◆ **Exercise materials**:
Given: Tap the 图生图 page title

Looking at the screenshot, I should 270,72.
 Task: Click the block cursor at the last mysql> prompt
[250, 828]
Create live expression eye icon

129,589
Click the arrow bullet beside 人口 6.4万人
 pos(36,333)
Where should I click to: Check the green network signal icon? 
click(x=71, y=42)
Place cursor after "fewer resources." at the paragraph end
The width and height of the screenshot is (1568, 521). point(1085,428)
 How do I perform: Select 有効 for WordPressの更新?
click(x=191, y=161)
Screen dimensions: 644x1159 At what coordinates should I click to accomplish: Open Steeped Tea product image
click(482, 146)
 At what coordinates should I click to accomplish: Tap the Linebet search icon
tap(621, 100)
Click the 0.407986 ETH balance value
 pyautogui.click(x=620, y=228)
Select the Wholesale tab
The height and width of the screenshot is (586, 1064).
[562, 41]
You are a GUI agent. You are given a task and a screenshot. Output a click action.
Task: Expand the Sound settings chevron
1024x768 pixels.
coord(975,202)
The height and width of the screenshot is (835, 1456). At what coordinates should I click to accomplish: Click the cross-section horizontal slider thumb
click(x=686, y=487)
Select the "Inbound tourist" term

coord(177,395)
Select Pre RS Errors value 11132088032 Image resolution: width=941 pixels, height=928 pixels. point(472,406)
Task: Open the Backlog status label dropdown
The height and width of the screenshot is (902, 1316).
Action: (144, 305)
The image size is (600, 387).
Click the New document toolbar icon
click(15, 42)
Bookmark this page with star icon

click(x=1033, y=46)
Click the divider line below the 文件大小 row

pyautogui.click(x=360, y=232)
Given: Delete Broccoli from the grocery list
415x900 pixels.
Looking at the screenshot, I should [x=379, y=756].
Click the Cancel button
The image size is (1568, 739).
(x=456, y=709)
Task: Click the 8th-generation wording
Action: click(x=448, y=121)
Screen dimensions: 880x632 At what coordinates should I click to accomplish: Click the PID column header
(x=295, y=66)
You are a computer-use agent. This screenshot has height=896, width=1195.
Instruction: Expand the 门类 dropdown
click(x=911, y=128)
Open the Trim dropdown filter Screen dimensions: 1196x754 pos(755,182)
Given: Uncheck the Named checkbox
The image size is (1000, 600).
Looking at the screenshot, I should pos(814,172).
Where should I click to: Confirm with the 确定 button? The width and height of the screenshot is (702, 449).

◆ **Aim**:
Reproduce the material word for word, from the line with "Place cursor after" up to and including the line with "Select Pre RS".

◆ **Response**:
Place cursor after "fewer resources." at the paragraph end
The width and height of the screenshot is (1568, 521). point(1085,428)
 How do I perform: Select 有効 for WordPressの更新?
click(x=191, y=161)
Screen dimensions: 644x1159 At what coordinates should I click to accomplish: Open Steeped Tea product image
click(482, 146)
 At what coordinates should I click to accomplish: Tap the Linebet search icon
tap(621, 100)
Click the 0.407986 ETH balance value
 pyautogui.click(x=620, y=228)
Select the Wholesale tab
The height and width of the screenshot is (586, 1064).
[562, 41]
You are a GUI agent. You are given a task and a screenshot. Output a click action.
Task: Expand the Sound settings chevron
1024x768 pixels.
coord(975,202)
The height and width of the screenshot is (835, 1456). At what coordinates should I click to accomplish: Click the cross-section horizontal slider thumb
click(x=686, y=487)
Select the "Inbound tourist" term

coord(177,395)
Select Pre RS Errors value 11132088032 Image resolution: width=941 pixels, height=928 pixels. point(472,406)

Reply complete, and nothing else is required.